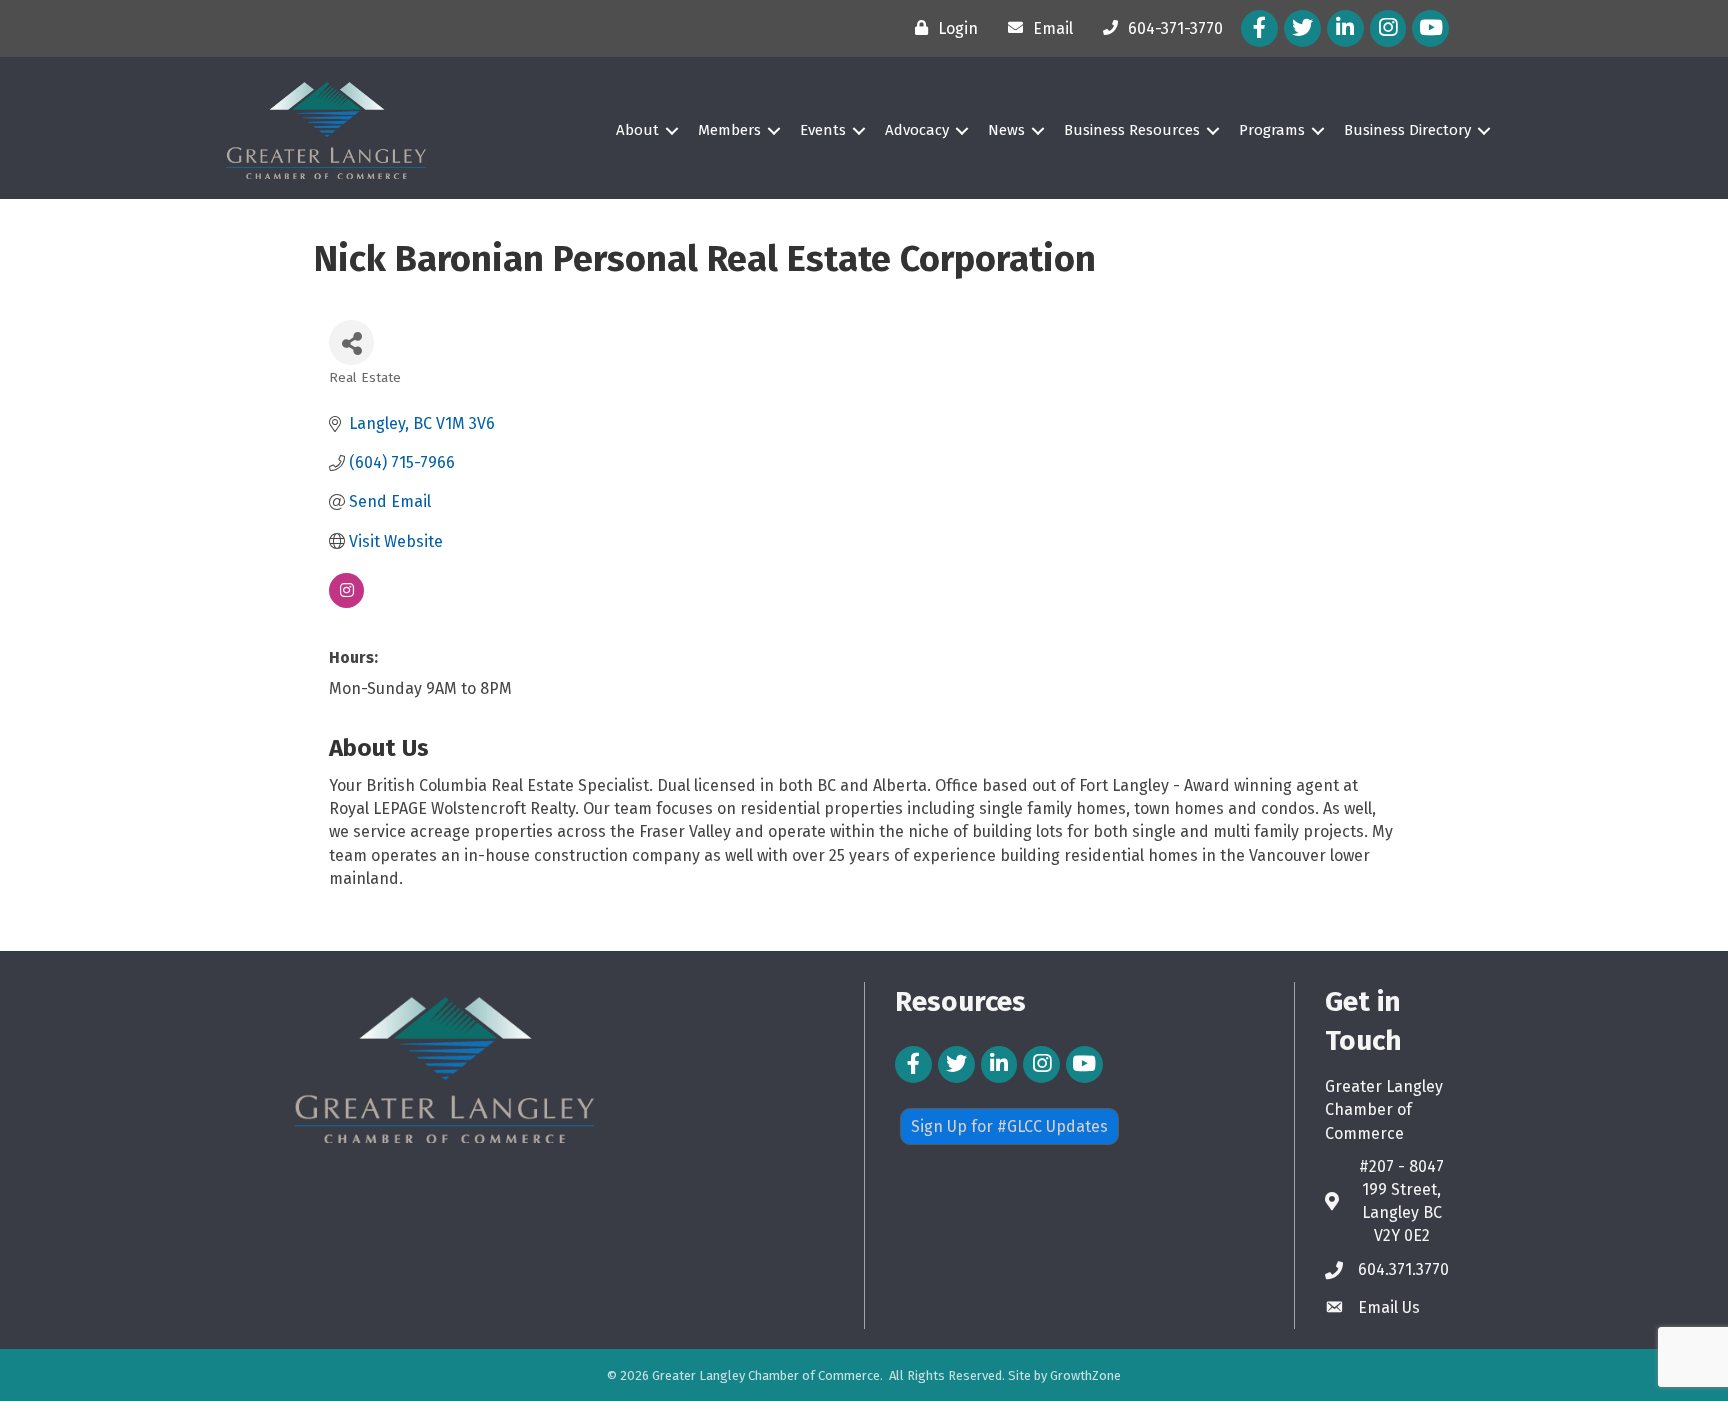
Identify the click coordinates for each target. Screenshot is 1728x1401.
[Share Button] (351, 342)
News (1006, 130)
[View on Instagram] (346, 602)
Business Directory (1407, 130)
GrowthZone (1085, 1375)
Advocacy (917, 130)
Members (729, 130)
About (637, 130)
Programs (1272, 130)
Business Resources (1132, 130)
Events (823, 130)
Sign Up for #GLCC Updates (1009, 1126)
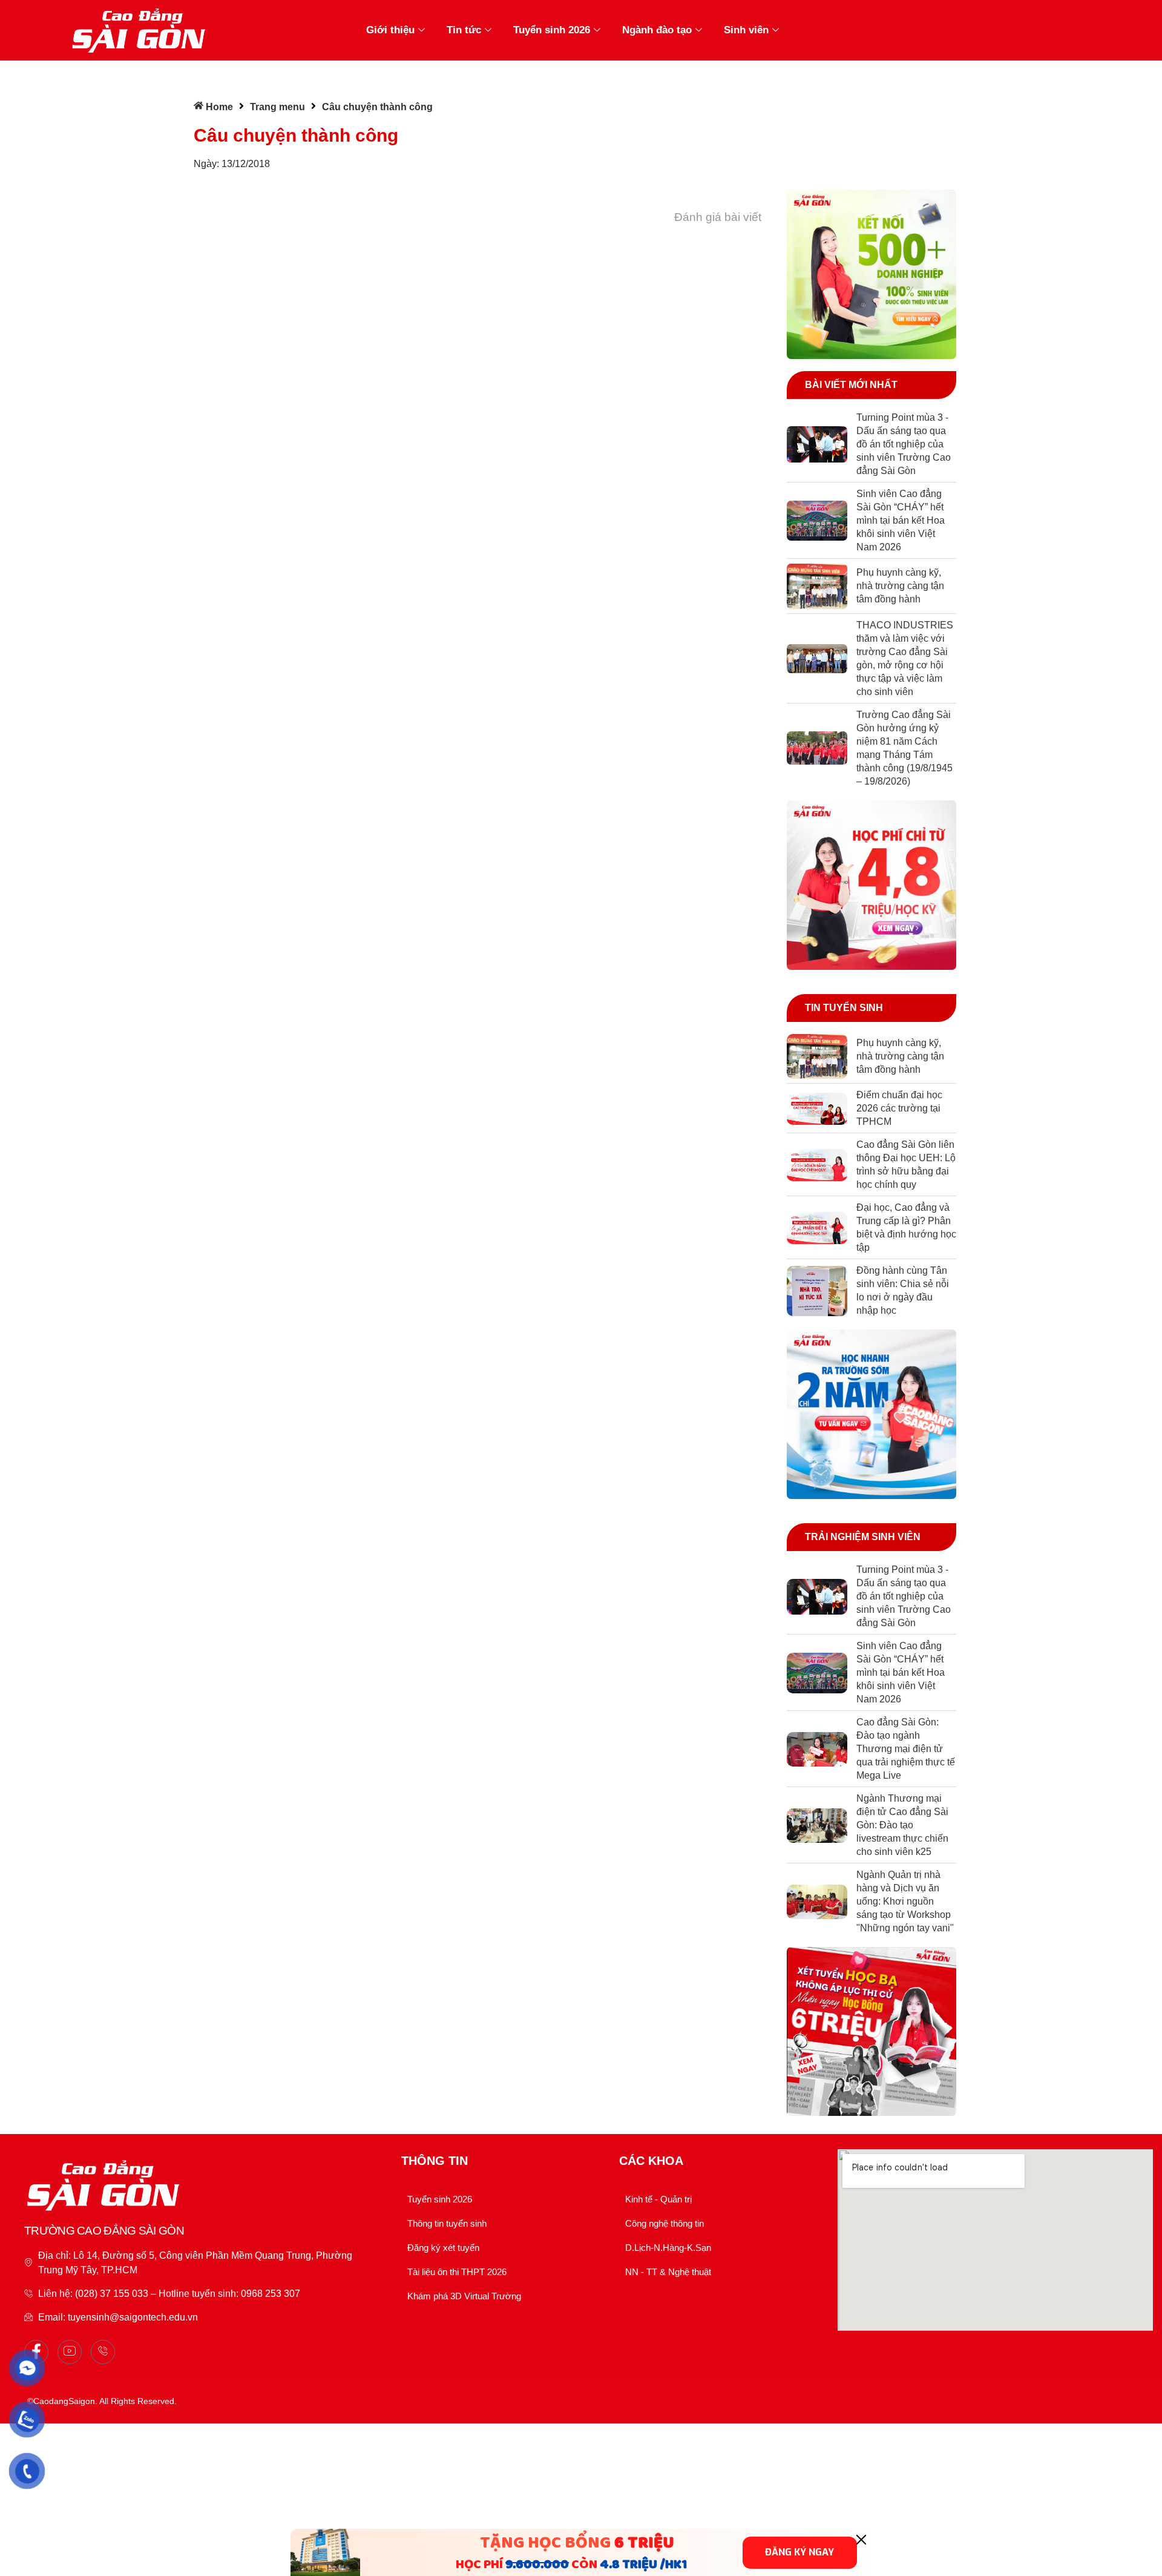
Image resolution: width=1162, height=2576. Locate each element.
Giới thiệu (390, 30)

■ ■ ■ ■

● Instructions to follow
In the data above, find each line that uses the string "Business". Copy it.

● Task output
Business Directory (1407, 130)
Business Resources (1132, 130)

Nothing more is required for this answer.